══ Teks Halaman ══
Sosiologi
dramaturgi adalah kajian yang diangkat oleh Erving Goffman. Dalam
karyanya tentang dramaturgi, ia banyak mengungkap tentang konsep diri dalam
sosialisasi individu dalam lingkungan sosial masyarakat. Bagaimana seseorang
bisa memainkan perannya dalam hubungan atau interaksi dengan orang lain yang
dalam karyanya disebut sebagai audien atau dalam bahasa pertunjukkan disebut
penonton. Seseorang dalam kehidupan sehari-hari selalu berperan dalam menjalani
hari-harinya, namun terkadang kita tidak dapat melihatnya secara langsung
ataupun merasakannya dan hanya orang lain yang dapat menilainya. Peran yang
dilakukan oleh individu-individu layaknya seperti dalam pertunjukkan drama yang
ditampilkan diatas pentas.
Diri dalam bahasan yang diangkat oleh Goffman ataupu
Mead membahas mngenai ketegangan diri yang dibatasi oleh keadaan sosial. Diri
adalah suatu hal yang ada dala setiap individu yang beraneka ragam dan
mempunyai pengruh yang berbeda-beda dalam menjalankan aktivitasnya. Diri kita
selalu terpengaruh oleh keadaan lingkungan dimana kita berada. Kita dapat
menciptakan sebuah suasana baru saat kita sedang dalam keadaan sepi, ataupun
kita dapat beralaku spontan pada saat kita sedang terdesak. Diri kita selalu
memainkan perannya sesuai dengan naluri yang bekerja. Contohnya seperti pada
saat kita sedang belajar dikelas. Pada saat guru menerangkan tiba-tiba ia
menunjuk kita untuk mengulangnya. Kita tentu saja bingung untuk menjawabnya kalau
kita tidak memperhatikan penjelasan tadi. Dari itu kita paling-paling hanya
menggaruk-garuk kepala taupun geleng kepalayang berarti tanda kita tidak biasa.
═══
══ Daftar Data ══
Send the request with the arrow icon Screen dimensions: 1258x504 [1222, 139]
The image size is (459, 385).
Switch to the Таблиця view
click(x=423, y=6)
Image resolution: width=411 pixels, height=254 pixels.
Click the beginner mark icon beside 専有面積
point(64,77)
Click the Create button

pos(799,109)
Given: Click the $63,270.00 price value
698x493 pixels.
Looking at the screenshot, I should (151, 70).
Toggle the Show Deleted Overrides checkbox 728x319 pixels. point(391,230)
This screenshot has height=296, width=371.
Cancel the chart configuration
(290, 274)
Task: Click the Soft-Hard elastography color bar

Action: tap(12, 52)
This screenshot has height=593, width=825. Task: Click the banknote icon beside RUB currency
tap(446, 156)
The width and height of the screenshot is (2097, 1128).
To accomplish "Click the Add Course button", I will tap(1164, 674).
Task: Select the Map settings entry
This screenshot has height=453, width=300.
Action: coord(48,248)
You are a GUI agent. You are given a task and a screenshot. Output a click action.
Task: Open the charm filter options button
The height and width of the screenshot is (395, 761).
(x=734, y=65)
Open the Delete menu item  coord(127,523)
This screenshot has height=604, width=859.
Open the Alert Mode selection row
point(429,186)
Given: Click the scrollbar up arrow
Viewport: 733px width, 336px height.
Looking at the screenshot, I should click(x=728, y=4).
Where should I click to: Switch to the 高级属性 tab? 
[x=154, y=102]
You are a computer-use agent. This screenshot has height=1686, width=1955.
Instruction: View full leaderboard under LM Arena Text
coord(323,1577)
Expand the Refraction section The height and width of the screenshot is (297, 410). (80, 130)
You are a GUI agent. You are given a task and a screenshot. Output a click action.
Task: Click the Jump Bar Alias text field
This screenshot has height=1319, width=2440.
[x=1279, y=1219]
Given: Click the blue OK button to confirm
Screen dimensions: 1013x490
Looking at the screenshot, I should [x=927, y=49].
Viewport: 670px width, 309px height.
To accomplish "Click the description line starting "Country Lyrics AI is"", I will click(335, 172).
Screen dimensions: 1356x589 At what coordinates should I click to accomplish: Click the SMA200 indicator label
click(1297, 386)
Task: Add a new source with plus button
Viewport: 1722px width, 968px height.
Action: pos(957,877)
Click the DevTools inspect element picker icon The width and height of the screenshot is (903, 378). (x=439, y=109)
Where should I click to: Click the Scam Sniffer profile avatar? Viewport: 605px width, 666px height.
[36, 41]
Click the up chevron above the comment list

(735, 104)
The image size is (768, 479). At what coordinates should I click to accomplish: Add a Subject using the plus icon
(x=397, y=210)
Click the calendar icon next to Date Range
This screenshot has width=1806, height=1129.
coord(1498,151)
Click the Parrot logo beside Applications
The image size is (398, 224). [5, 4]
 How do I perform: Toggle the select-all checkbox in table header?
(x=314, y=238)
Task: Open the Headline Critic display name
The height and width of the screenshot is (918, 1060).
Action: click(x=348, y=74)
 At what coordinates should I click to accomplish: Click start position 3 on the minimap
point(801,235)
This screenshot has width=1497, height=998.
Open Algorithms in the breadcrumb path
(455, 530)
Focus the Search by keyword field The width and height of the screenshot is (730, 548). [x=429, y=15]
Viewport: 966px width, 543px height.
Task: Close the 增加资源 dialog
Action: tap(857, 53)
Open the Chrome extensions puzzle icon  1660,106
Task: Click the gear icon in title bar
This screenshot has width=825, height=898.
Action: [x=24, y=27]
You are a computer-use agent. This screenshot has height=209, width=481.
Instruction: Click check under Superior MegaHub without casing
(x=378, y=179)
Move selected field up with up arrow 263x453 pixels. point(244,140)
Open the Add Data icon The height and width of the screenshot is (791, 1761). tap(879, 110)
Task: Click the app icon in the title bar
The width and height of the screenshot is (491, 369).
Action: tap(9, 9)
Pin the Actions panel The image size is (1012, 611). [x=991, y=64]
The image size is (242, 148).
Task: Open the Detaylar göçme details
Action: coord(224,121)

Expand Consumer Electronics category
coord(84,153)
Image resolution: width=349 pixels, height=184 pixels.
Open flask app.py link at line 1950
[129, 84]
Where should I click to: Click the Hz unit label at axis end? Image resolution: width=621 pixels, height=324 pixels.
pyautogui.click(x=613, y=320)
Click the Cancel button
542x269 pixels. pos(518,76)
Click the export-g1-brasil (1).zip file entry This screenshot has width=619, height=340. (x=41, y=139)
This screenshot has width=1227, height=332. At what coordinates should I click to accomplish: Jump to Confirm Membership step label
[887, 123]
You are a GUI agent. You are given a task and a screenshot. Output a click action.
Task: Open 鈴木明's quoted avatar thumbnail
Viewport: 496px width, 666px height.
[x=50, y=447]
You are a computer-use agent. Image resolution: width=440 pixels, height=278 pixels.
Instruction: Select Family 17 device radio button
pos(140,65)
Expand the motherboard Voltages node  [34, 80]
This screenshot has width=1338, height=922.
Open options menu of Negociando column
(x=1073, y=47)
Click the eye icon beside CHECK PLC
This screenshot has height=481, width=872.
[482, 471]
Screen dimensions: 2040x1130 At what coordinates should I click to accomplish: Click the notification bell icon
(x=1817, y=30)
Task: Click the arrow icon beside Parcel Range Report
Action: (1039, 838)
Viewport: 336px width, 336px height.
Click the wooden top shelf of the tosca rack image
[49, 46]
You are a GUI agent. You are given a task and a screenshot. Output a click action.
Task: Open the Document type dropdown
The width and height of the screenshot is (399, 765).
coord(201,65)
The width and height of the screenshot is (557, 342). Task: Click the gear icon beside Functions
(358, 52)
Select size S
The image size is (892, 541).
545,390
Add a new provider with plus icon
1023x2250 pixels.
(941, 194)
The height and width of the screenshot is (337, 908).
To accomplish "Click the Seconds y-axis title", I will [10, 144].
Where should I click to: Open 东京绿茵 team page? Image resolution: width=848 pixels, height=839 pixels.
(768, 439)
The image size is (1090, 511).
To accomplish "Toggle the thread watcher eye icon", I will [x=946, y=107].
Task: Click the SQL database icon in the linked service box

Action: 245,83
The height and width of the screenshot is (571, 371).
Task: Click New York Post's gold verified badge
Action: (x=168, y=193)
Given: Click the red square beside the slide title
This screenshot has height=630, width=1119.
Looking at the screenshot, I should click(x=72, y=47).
═══
▶ Tugas:
[1] Rangkumlah teks tentang dramaturgi dalam dua kalimat.
[2] Perbarui teks tentang dramaturgi: tuliskan kembali seluruh bagiannya mulai dari "Diri dalam bahasan" turun sampai "kita tidak biasa.", dan ganti "guru" dengan "dosen".

▶ Hasil Latihan:
[1] Dramaturgi adalah kajian dari Erving Goffman tentang konsep diri dalam sosialisasi individu, yaitu bagaimana seseorang memainkan perannya dalam interaksi dengan orang lain yang disebut audien atau penonton, layaknya pertunjukan drama di atas pentas. Diri setiap individu selalu terpengaruh oleh keadaan lingkungan tempat ia berada dan memainkan perannya sesuai dengan naluri yang bekerja.

[2]
Diri dalam bahasan yang diangkat oleh Goffman ataupu
Mead membahas mngenai ketegangan diri yang dibatasi oleh keadaan sosial. Diri
adalah suatu hal yang ada dala setiap individu yang beraneka ragam dan
mempunyai pengruh yang berbeda-beda dalam menjalankan aktivitasnya. Diri kita
selalu terpengaruh oleh keadaan lingkungan dimana kita berada. Kita dapat
menciptakan sebuah suasana baru saat kita sedang dalam keadaan sepi, ataupun
kita dapat beralaku spontan pada saat kita sedang terdesak. Diri kita selalu
memainkan perannya sesuai dengan naluri yang bekerja. Contohnya seperti pada
saat kita sedang belajar dikelas. Pada saat dosen menerangkan tiba-tiba ia
menunjuk kita untuk mengulangnya. Kita tentu saja bingung untuk menjawabnya kalau
kita tidak memperhatikan penjelasan tadi. Dari itu kita paling-paling hanya
menggaruk-garuk kepala taupun geleng kepalayang berarti tanda kita tidak biasa.